Hao is a “super senior”: a student in the Class of 2022 who was originally meant to graduate in an earlier class. Like many of her fellow super seniors, she took a gap year after her junior year partly due to COVID restrictions on campus life. 

“For me, it just made sense,” Hao said. “I told everyone that my stipulations for school was I wanted to be able to compete in track, and I wanted to be able to hug people. And at that point, given what Williams was saying in terms of coming back, I wouldn’t be able to do either of those things.”

Despite the small community that super seniors have built for themselves on campus, Hao said that she feels a distance between herself and the rest of the College community. “Although there is currently a network of super seniors, it’s definitely undeniable that I’m lonelier this year than I would have liked to be,” she said. “Part of me feels like I’m left behind because my class, the people I came in with, are mostly gone, so there is a bit of disconnect.”

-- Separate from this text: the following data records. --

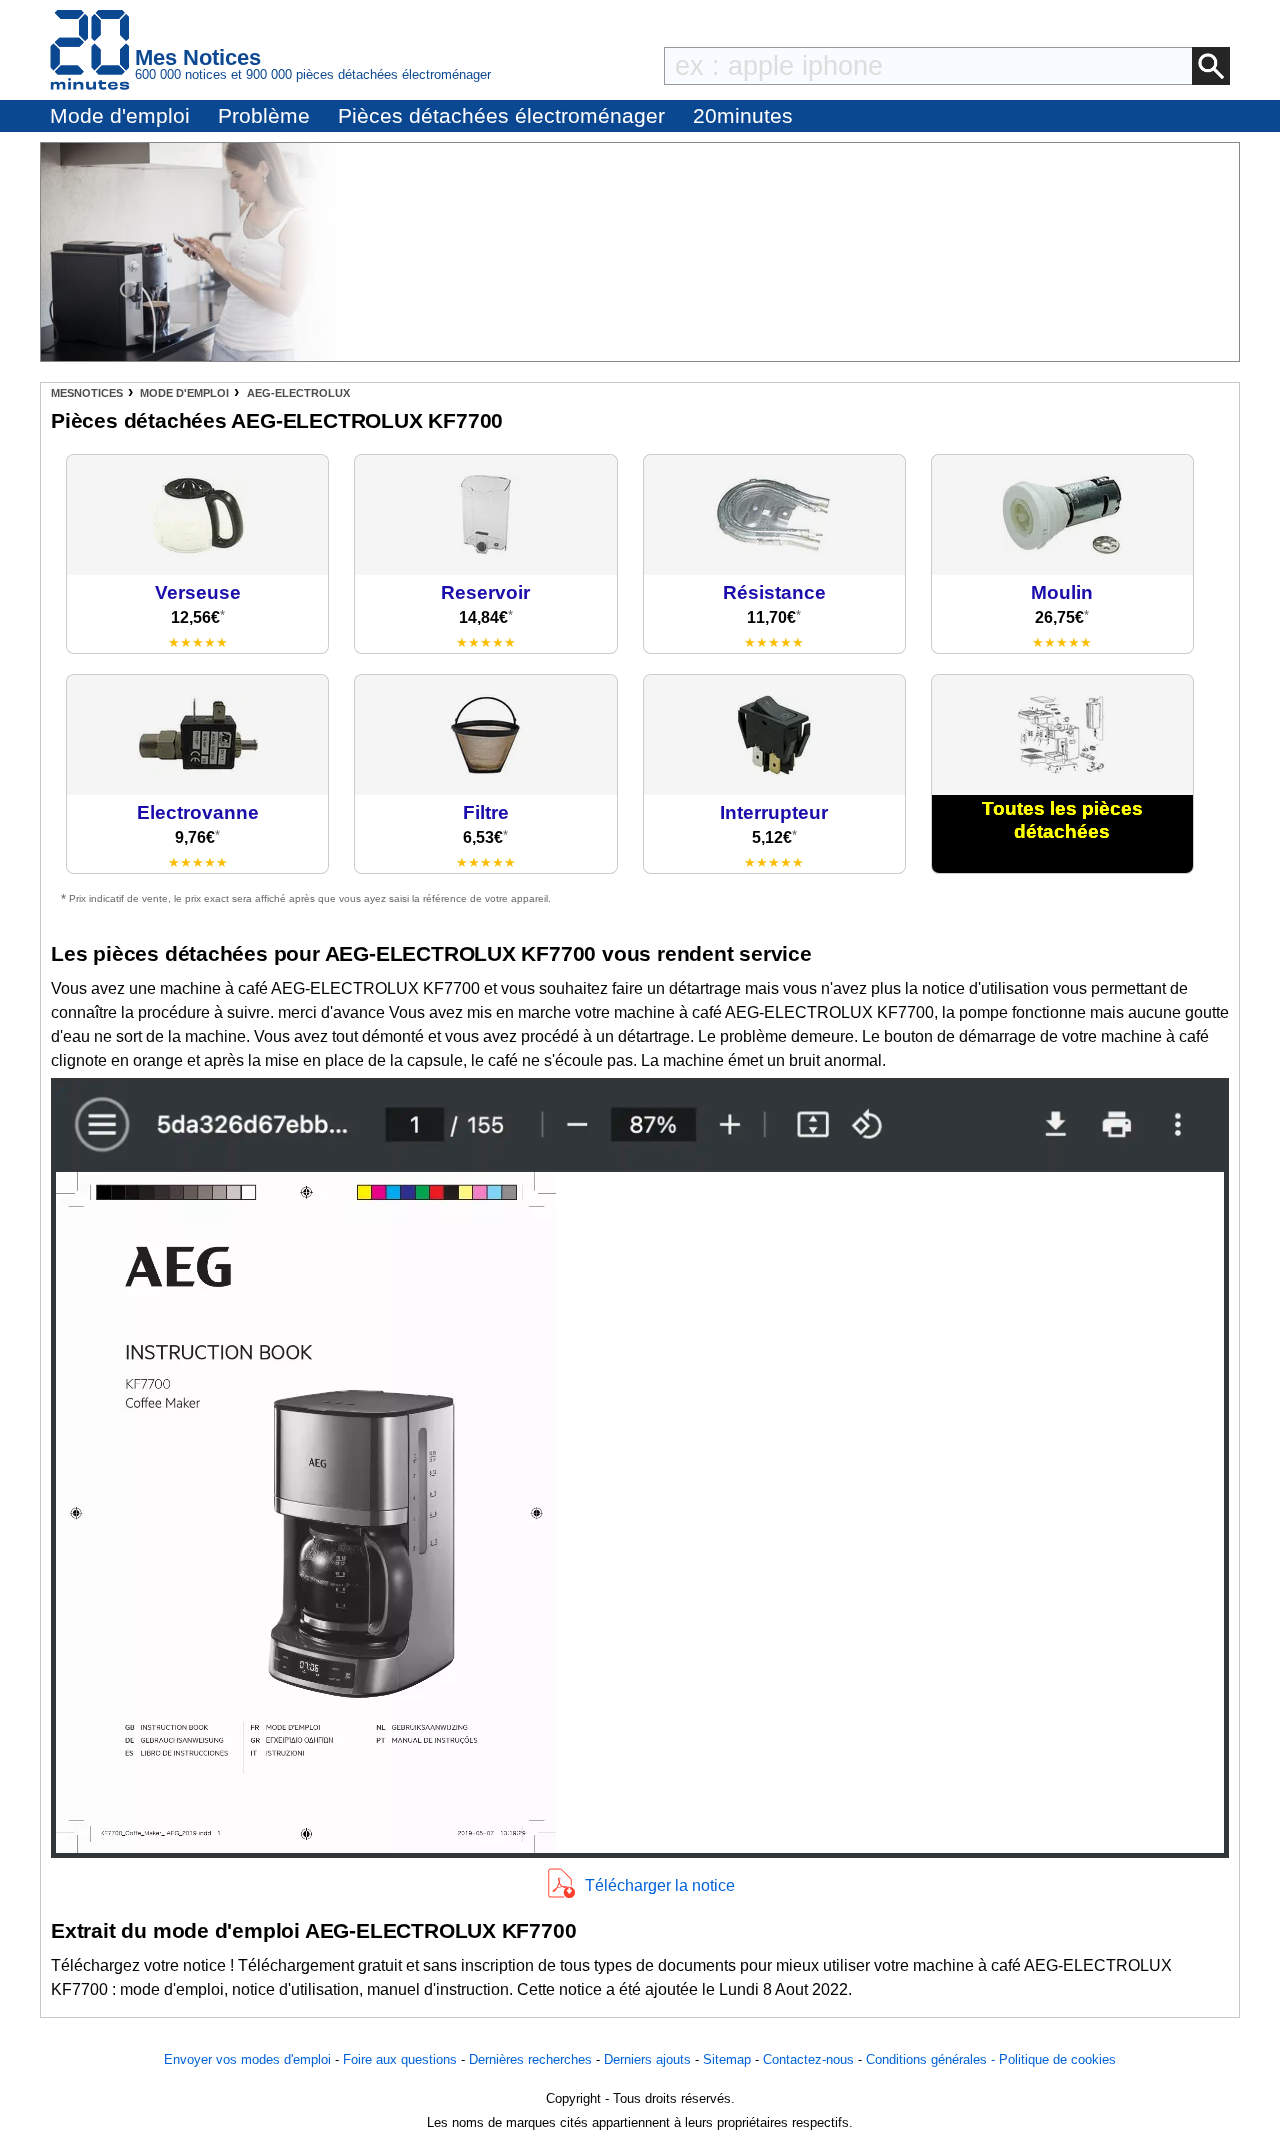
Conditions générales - (932, 2059)
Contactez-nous (808, 2059)
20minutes (743, 115)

At the same time, Kayla Gillman ’21.5 said living and working on campus has kept her connection to the community strong. “I think I will always feel an affinity to Williams, but my connection to this place is so much deeper than just an affinity,” she said. “This is my home, and I’m living here, and I’m doing work here… I feel like it would be a misrepresentation to be like, ‘Oh, yes. I feel far away from this’ … because I really am still boots-on-the-ground here.”

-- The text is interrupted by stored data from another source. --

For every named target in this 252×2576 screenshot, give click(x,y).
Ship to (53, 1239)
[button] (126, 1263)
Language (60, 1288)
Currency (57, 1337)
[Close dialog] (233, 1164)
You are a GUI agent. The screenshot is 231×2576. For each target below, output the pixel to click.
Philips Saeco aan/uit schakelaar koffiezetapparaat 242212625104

For Hao, returning for another year provided new and unexpected opportunities through which to engage with the community. “Track used to be my entire world,” she said. “I did a lot of it, and I was very excited to be a captain and all that. And then this year, I was like… ‘Let me audition for an a cappella group,’ and I’m so glad that I did because I found another great community.” This fall, Hao joined the Accidentals.

In the end, Gillman said that she had no regrets about taking a semester off. “It was hard sometimes, I guess, in the way that a pandemic is hard,” she said. “But I think my time off really helped me figure out what I want to do next and give me some breathing room.”